▸ **Instructions**:
**1.** According to the excerpt about the pilgrimage film, what does Arrabon cultivate?
**2.** Please return, word for word, the passage of the pilgrimage film excerpt between "The beauty of" and "the Last Judgment.", inclusive.

▸ **Selected excerpt**:
★ ★ ★

The beauty of the churches visited on this pilgrimage provided a vision of the New Jerusalem to those who entered in order that they took that vision into their everyday lives when they left. Along the way, the pilgrims on this trip learnt how artists, architects and theologians worked in parallel for many centuries – from Saint Augustine’s vision of a New Jerusalem to Dante’s admonitions about the Last Judgment. 

The film combines scenes of beautiful interiors with explanations of their significance from Ahmanson and others, plus it shows the reactions of various of the pilgrims as they allow their sense of wonder and understanding of Church history to be expanded. David and Joy Bailey, founders of Arrabon which cultivates Christian communities to pursue healing and reconciliation in a racially divided world, are two of those to have spoken about the impact the trip had on the group of pilgrims.   

Joy said: “Everybody was very literate coming from these strong traditions of faith being either oral or written but to see it so visually impacting, it was breaking us all open and trying to find language for that took the entire trip.” David suggested that: “What the trip was helping you to see was this deeper rootedness, this long tradition that, I think, could actually be very helpful for us today because some of the things that were there were the understanding of humanity as plain on the outside and beauty on the inside, the glory that comes with the inward journey that reflects on Heaven as it is on Earth.”  

Re-enacting, revisiting and reinhabiting Christ's journey to the cross and the meaning of his resurrection remains central to Christian experience 

As we travel further from Jerusalem in the film, we are surprised to find that the template of the Holy Sepulchre continues to inspire and shape the experience of pilgrims. Ahmanson explains that: “In churches across the old Roman Empire, from Africa and Palestine to the furthest reaches of Britain, liturgy was created to tell the story and to bring the spaces alive in the telling. Pilgrimages to Jerusalem and later to Rome and then to the tomb of Saint James in Spain became a kind of geographic liturgy. When the trip became too long or … too dangerous, believers found alternative destinations. Across the continent, from Magdeburg in Germany and Constance in Switzerland, to Bologna and Pisa in Italy and London and Cambridge in England, round churches or smaller models replicating the Church of the Holy Sepulchre became pilgrim destinations.”

★ ★ ★

▸ **Information supplied**:
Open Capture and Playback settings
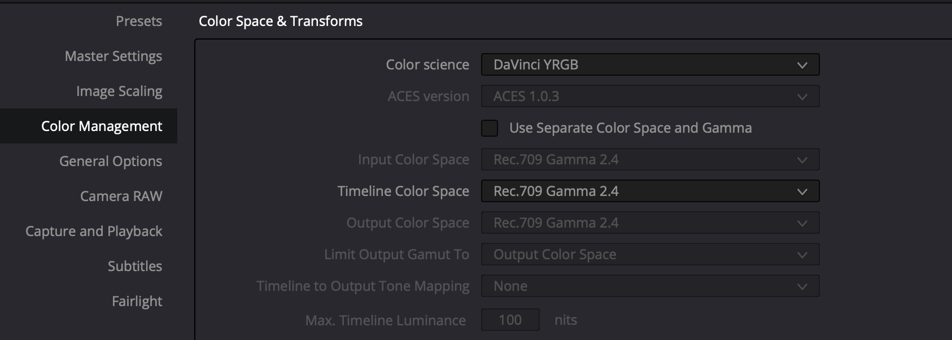Viewport: 952px width, 340px height. pos(94,231)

★ ★ ★

▸ **Solutions to the problems**:
**1.** Christian communities to pursue healing and reconciliation in a racially divided world.

**2.**
The beauty of the churches visited on this pilgrimage provided a vision of the New Jerusalem to those who entered in order that they took that vision into their everyday lives when they left. Along the way, the pilgrims on this trip learnt how artists, architects and theologians worked in parallel for many centuries – from Saint Augustine’s vision of a New Jerusalem to Dante’s admonitions about the Last Judgment.